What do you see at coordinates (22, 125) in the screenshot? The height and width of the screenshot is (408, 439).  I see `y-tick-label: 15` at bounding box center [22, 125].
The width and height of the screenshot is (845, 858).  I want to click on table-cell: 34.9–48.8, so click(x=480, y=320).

• • •

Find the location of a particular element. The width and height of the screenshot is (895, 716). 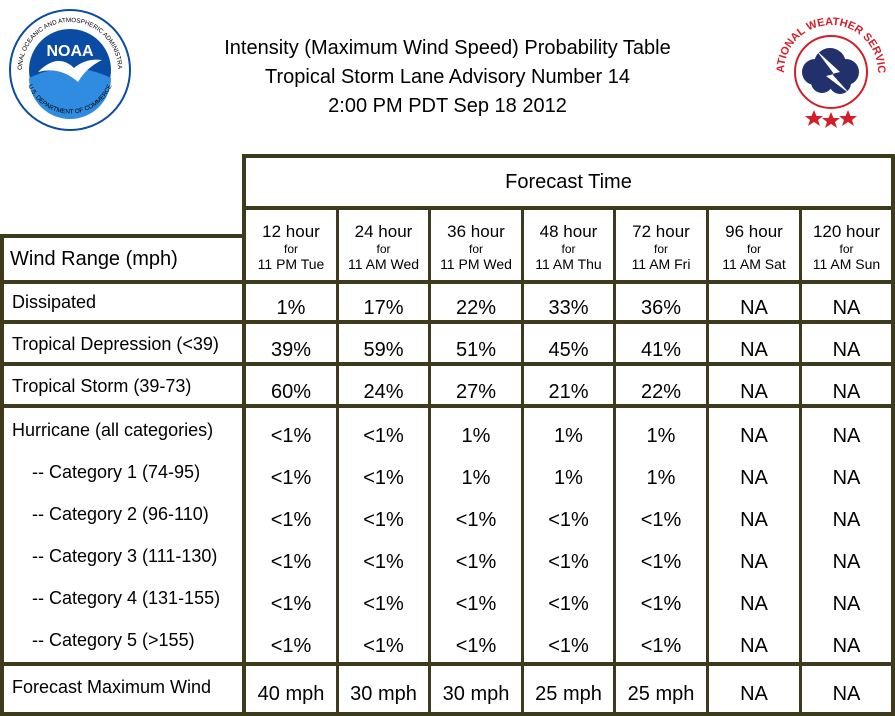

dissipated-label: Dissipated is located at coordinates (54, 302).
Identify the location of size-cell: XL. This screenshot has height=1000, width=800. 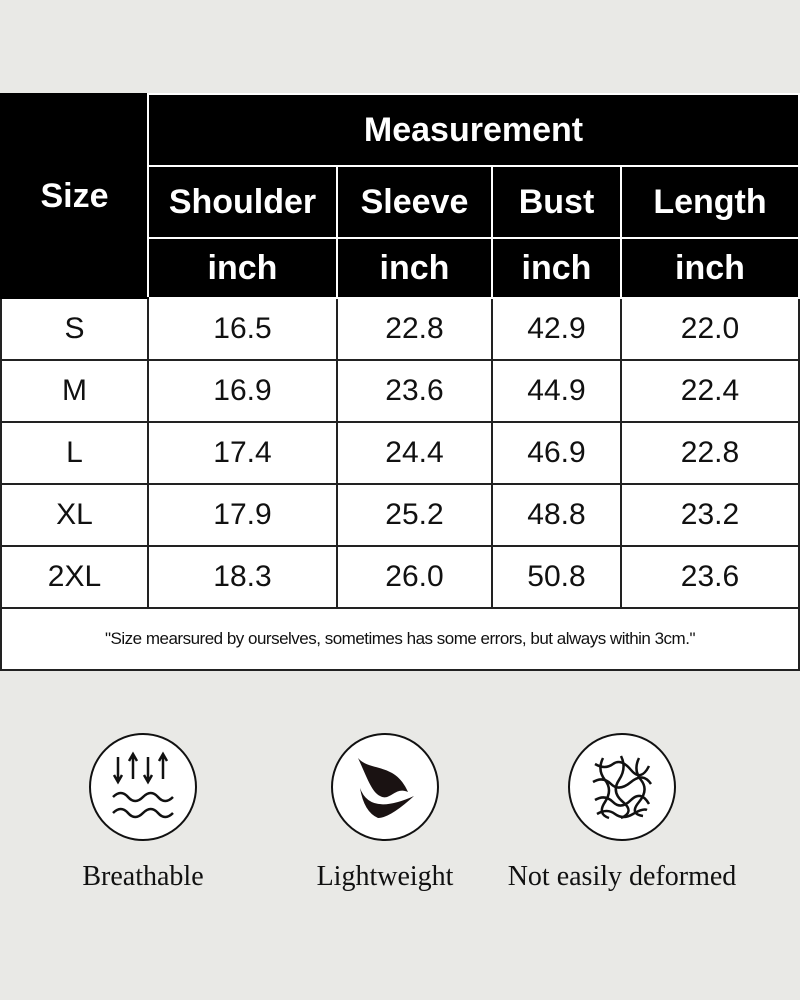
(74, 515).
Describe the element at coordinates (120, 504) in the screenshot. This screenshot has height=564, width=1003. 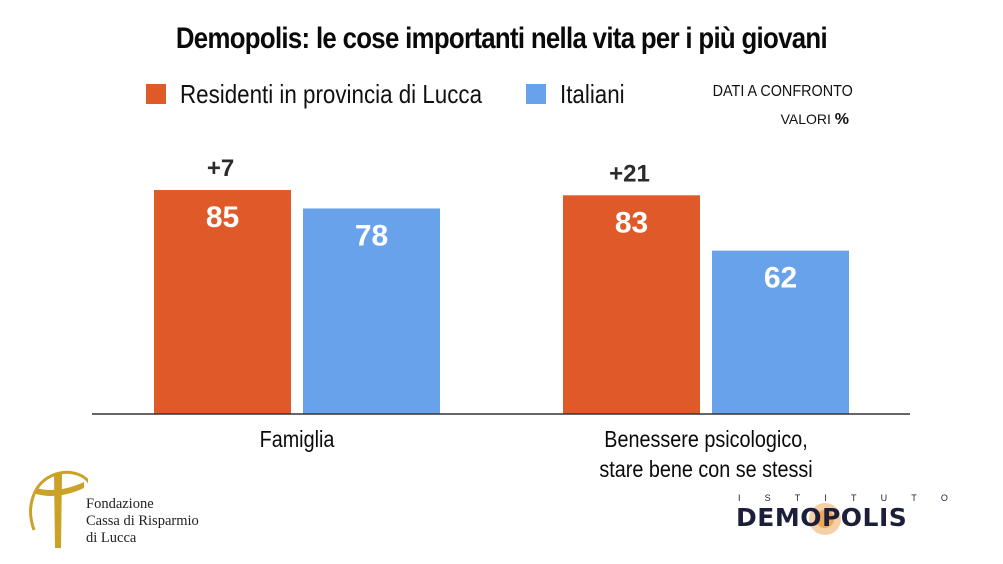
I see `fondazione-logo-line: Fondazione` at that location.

• • •

▶ _Written task_:
Could you render the listing as a Markdown table with the columns Number and Line, starting with the line containing "Find the location" and going on through the line containing "at that location.", one row per line, with blank lines skipped and the pictures left out?

▶ _Response area_:
| Number | Line |
|---|---|
| 1 | Find the location of a particular element. The width and height of the screenshot is (895, 716).  |
| 2 | dissipated-label: Dissipated is located at coordinates (54, 302). |
| 3 | Identify the location of size-cell: XL. This screenshot has height=1000, width=800.  |
| 4 | (74, 515). |
| 5 | Describe the element at coordinates (120, 504) in the screenshot. This screenshot has height=564, width=1003.  |
| 6 | I see `fondazione-logo-line: Fondazione` at that location. |